The transformation playbook
The vast majority of real-world Big-O wins come from a small set of moves. Try them in this order:
Time-complexity reductions
| Smell | Fix | Typical win |
|---|---|---|
for x in A: if x in B where B is list/array | Convert B to Set/Map once | O(n·m) → O(n+m) |
| Nested loop computing pairs/joins | Hash-join on the key; index by lookup field | O(n·m) → O(n+m) |
Repeated .find / .indexOf / .includes inside a loop | Precompute index Map<key, item> outside loop | O(n^2) → O(n) |
| Repeated recomputation of same value | Memoize / cache by input key | O(n·f(n)) → O(n + f(n)) |
| Sort inside a loop | Sort once outside | O(n^2 log n) → O(n log n) |
| Linear scan for min/max/median repeatedly | Heap / sorted structure | O(n·k) → O(n log k) |
| Recursive recomputation (naive Fibonacci shape) | Memoize, or convert to iterative DP | exponential → O(n) |
| String concatenation in a loop (some langs) | Use builder / join / array.push then join | O(n^2) → O(n) |
| Repeated regex compile in loop | Compile once outside | constant-factor, large |
| Counting / grouping via nested loop | Single pass with Counter / Map<k, count> | O(n^2) → O(n) |
| Sliding-window written as nested loop | Two-pointer / windowed sum | O(n^2) → O(n) |
| Repeated prefix sums | Precompute prefix array, O(1) range queries | O(n·q) → O(n+q) |
| Pairwise distance / containment checks on intervals | Sort + sweep line | O(n^2) → O(n log n) |
| Top-K via full sort | Heap of size K | O(n log n) → O(n log k) |
| Repeated set membership in loop body | Set once, reuse | O(n·m) → O(n) |
await inside a for over independent items | Promise.all / batched concurrency | wall-clock O(n·latency) → O(latency) |
| ORM query inside a loop (N+1) | IN (...) / select_related / bulk fetch | O(n) round-trips → O(1) |
Space-complexity reductions
| Smell | Fix | Typical win |
|---|---|---|
| Materializing whole list/array just to iterate | Generator / iterator / stream | O(n) → O(1) |
Building intermediate arrays via chained .map().filter().map() on huge data | Single-pass loop or lazy pipeline | k·O(n) → O(n) (often O(1) extra) |
| Caching every intermediate result of a recursion | Rolling window (keep last k states) | O(n) → O(k) |
| Storing parents/visited for graph traversal when only count needed | Bitset / counter only | O(n) → O(1) |
| Copying input to mutate | In-place mutation when caller allows | O(n) → O(1) |
| Reading entire file before processing | Stream line-by-line / chunked | O(file) → O(chunk) |
| Deep-clone for safety in a loop | Clone once, or use structural sharing / immutables | O(n·m) → O(n+m) |
| Holding references that prevent GC (closures, listeners, caches) | Bound the cache (LRU), remove listeners, scope closures tightly | unbounded → bounded |
| Loading full result set from DB | Cursor / pagination / streaming query | O(rows) → O(page) |
JSON.parse(JSON.stringify(x)) for cloning | structuredClone or targeted copy | O(n) work and allocation removed |
When you cannot lower asymptotic Big-O
Sometimes O(n log n) really is the floor. Then move to constant-factor wins:
- Replace pointer-chasing structures with contiguous arrays (cache locality).
- Hoist invariants out of loops.
- Avoid allocation in the hot loop (reuse buffers).

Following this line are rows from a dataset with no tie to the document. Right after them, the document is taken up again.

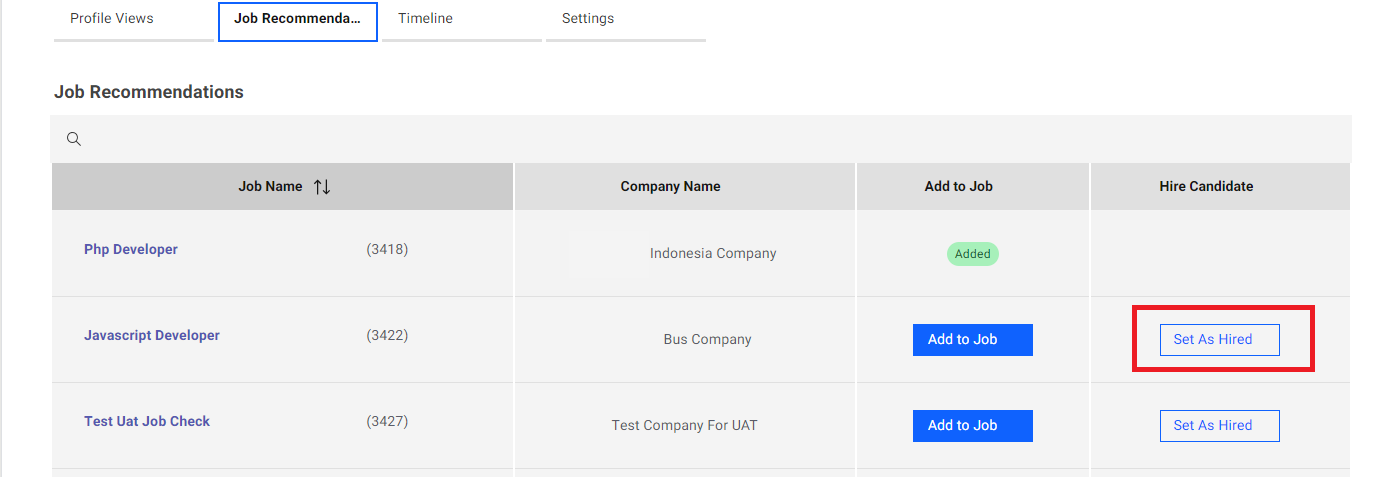The image size is (1399, 477).
Task: Click the Bus Company cell
Action: tap(707, 340)
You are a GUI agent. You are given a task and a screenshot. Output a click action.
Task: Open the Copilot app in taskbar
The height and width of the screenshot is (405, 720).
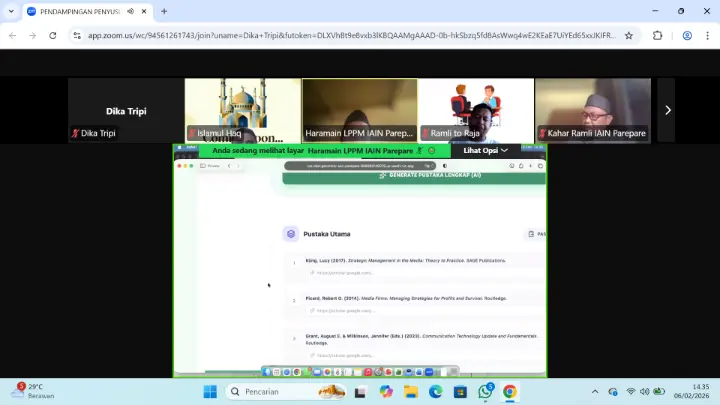386,392
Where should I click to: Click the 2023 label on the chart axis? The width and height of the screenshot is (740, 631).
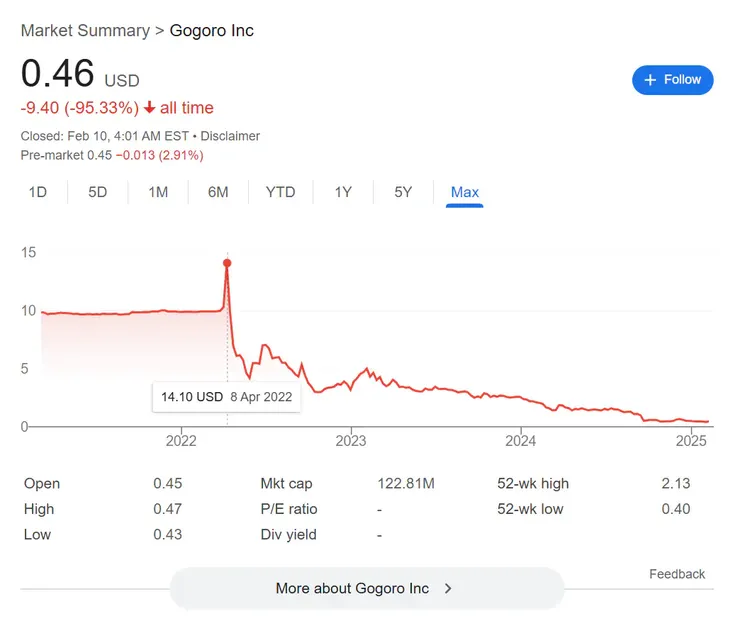tap(351, 441)
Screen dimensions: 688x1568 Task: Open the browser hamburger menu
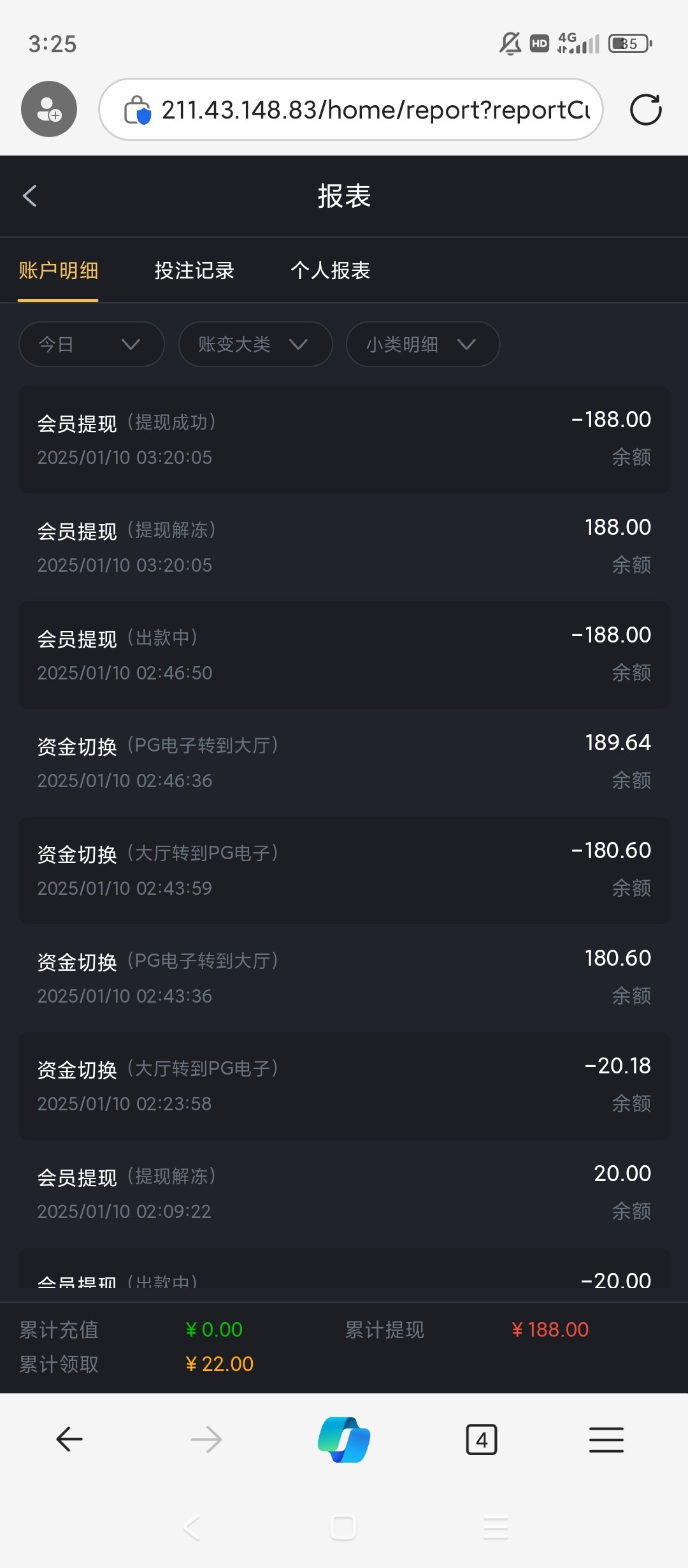click(x=606, y=1439)
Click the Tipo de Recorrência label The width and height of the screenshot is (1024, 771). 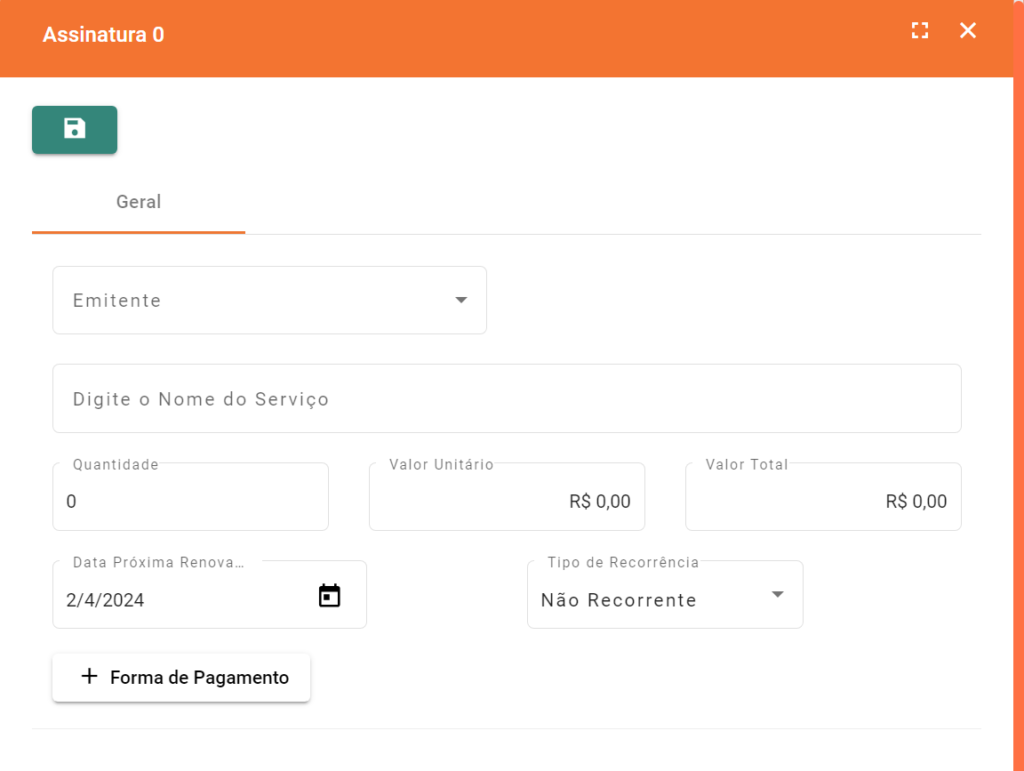pyautogui.click(x=623, y=563)
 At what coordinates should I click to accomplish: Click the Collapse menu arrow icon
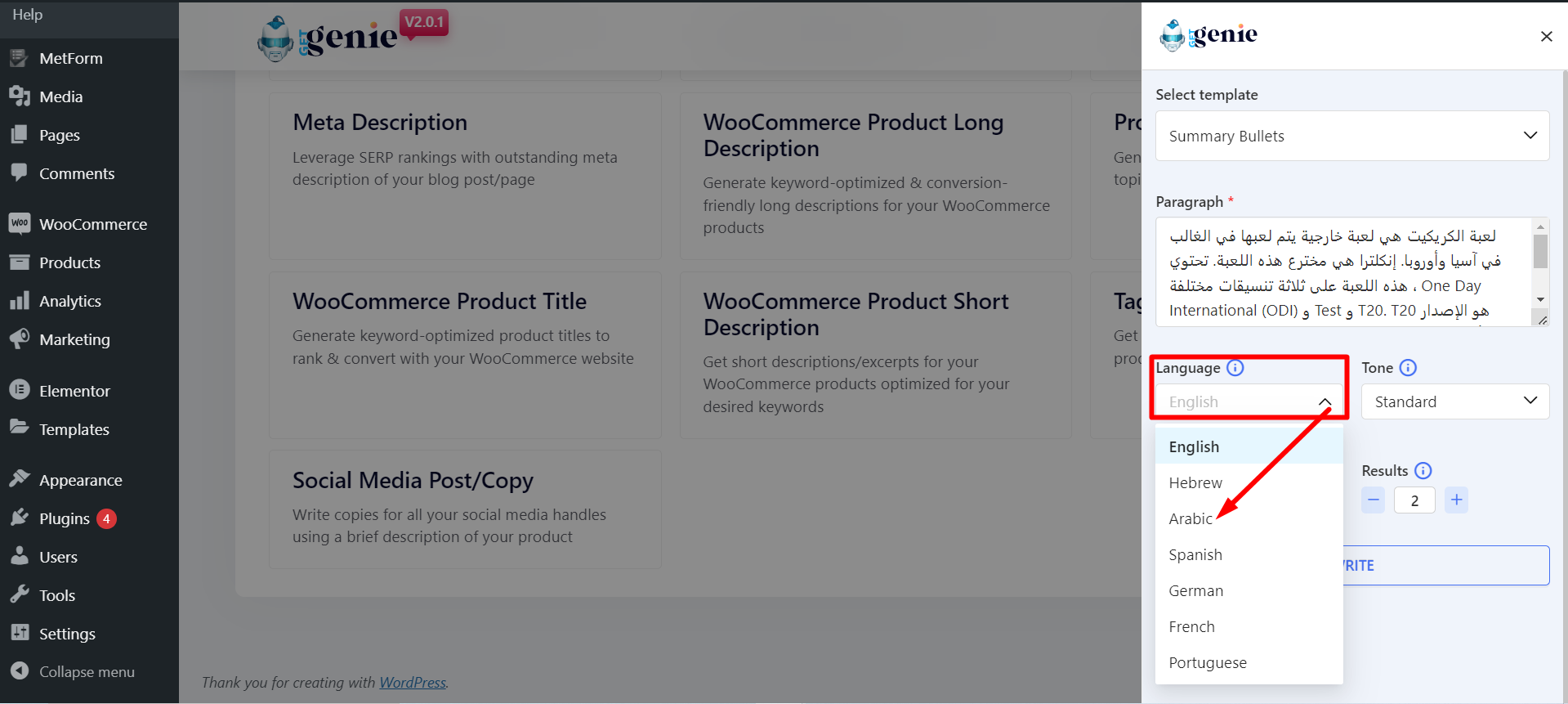pos(20,671)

- Prefer typed arrays / native containers over boxed objects for numeric work.
- Batch syscalls / I/O.
State explicitly: "Asymptotic floor is O(n log n); applying constant-factor optimizations only."
Required workflow
For each piece of code you optimize:
- Measure or estimate current Big-O. Write it down.
- Identify the bottleneck line(s). Point at them.
- Pick one transformation from the playbook. Name it.
- Apply it. One change.
- Verify behavior. Tests pass, or outputs match on a representative input.
- State new Big-O. Time and space.
- Repeat if more wins exist and are worth the complexity cost.
Canonical example — workflow vs no-workflow
The same optimization with and without the verify-revert-stop loop.
Bottleneck. getOrdersWithUsers() runs 10s on 10k orders. Cause: users.find(u => u.id === o.userId) inside the map → O(n·m).